-------- Material for this exercise --------

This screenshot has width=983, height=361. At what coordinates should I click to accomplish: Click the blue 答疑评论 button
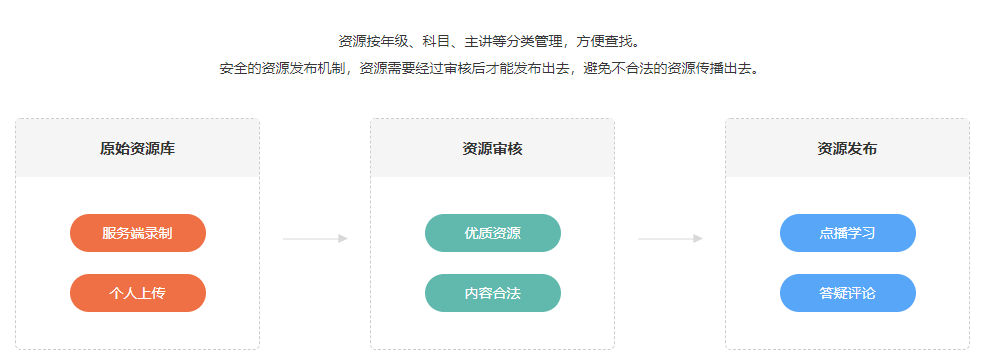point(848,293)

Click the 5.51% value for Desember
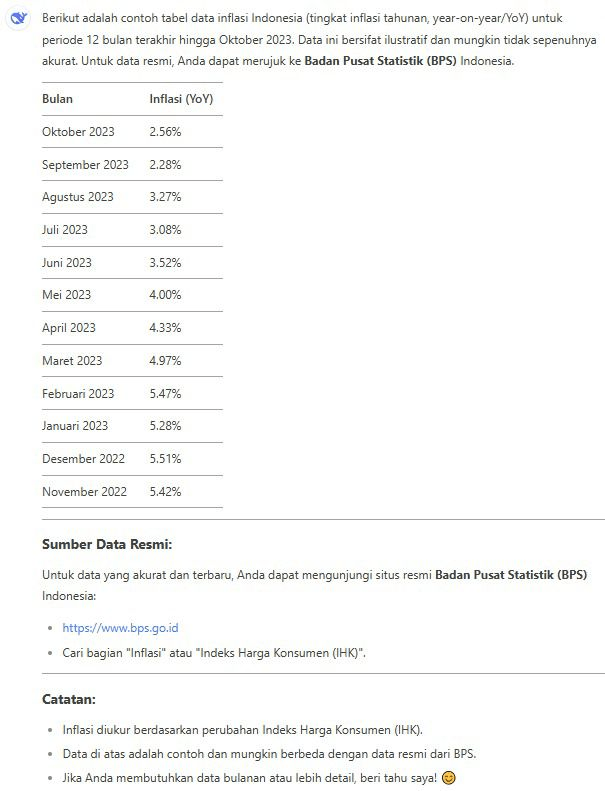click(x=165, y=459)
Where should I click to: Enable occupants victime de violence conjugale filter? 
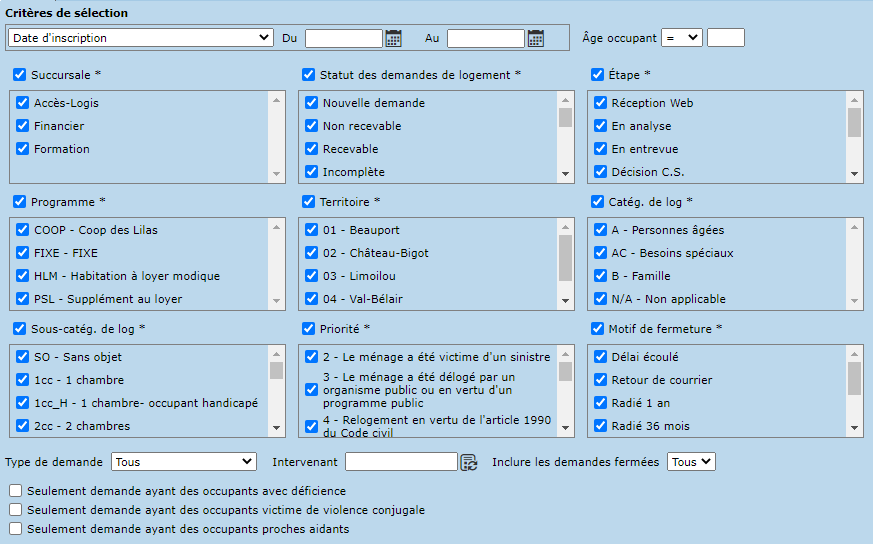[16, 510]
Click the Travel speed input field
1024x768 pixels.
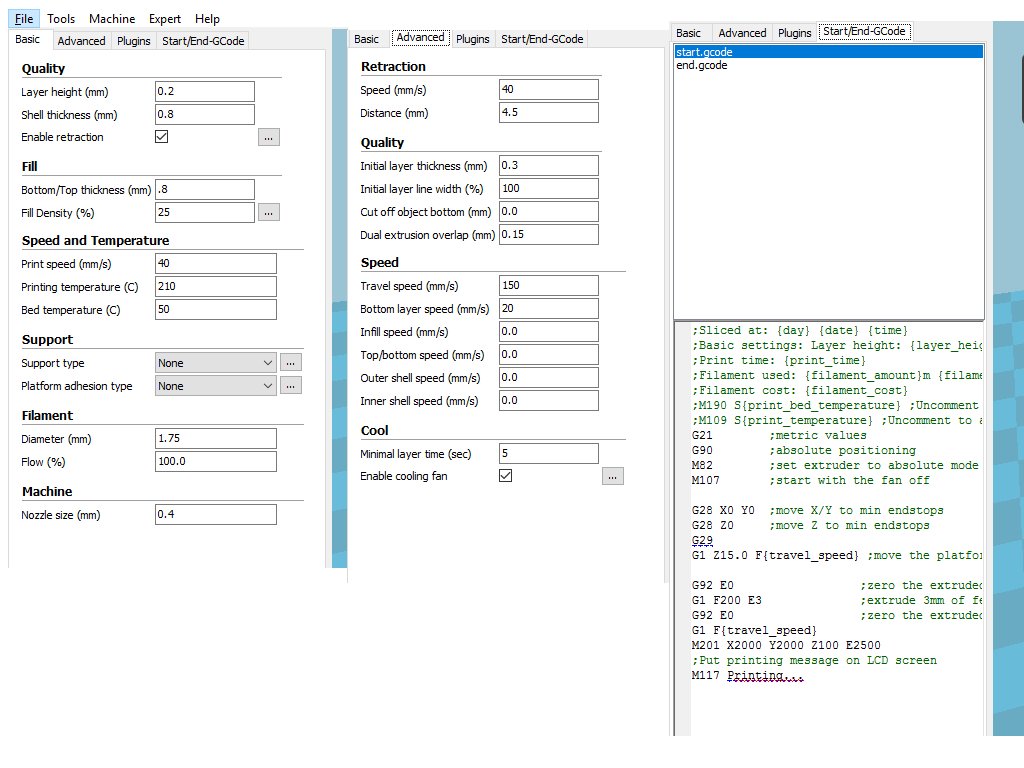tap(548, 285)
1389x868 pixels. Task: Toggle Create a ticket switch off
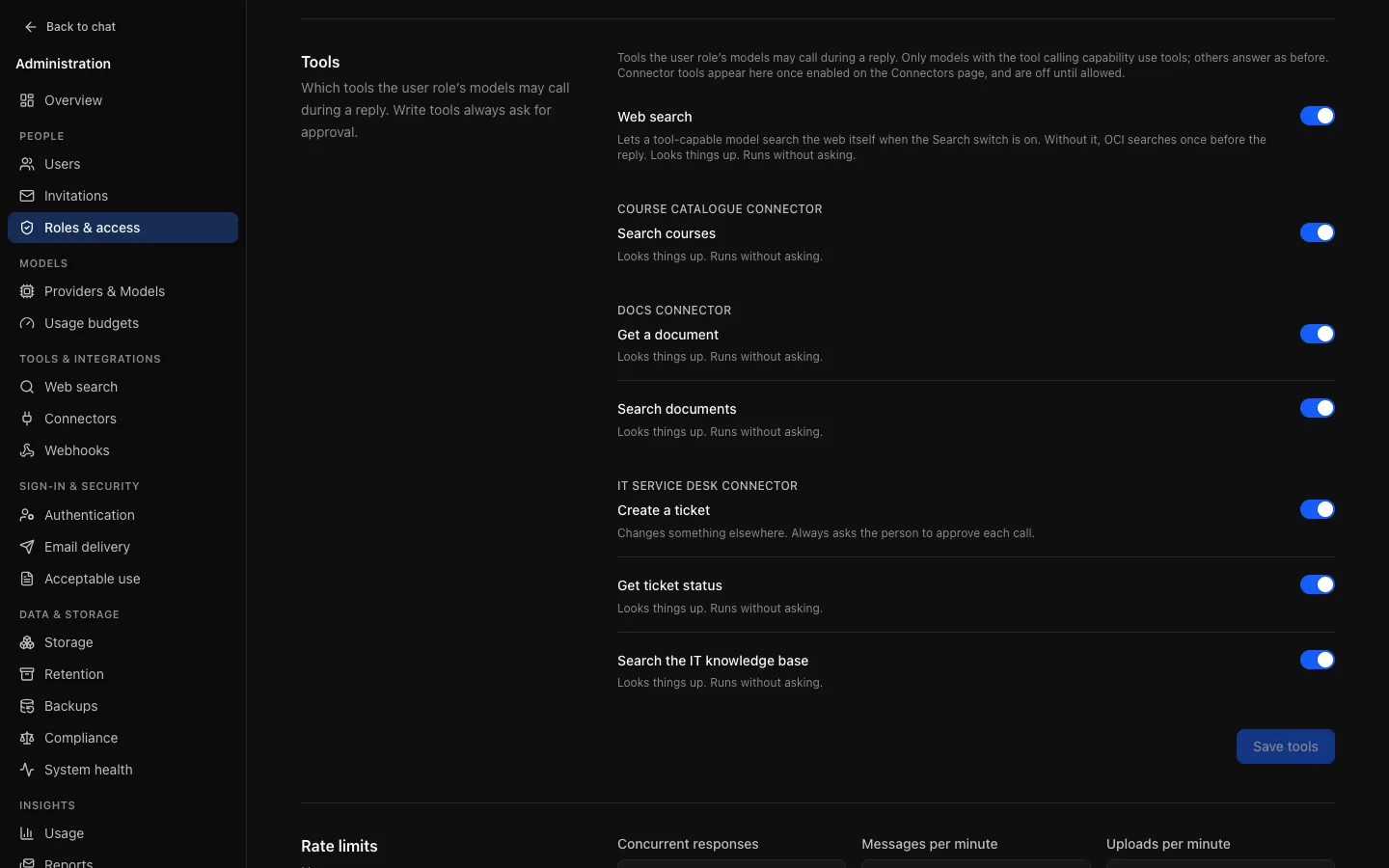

--------

▶ Assignment
Provide a precise transcription of the listing, excluding each picture.

▶ Answer section
This screenshot has width=983, height=361. At what coordinates should I click to accomplish: Click the blue 答疑评论 button
point(848,293)

Click the 5.51% value for Desember
click(x=165, y=459)
Where should I click to: Enable occupants victime de violence conjugale filter? 
[16, 510]
Click the Travel speed input field
1024x768 pixels.
tap(548, 285)
1389x868 pixels. Task: Toggle Create a ticket switch off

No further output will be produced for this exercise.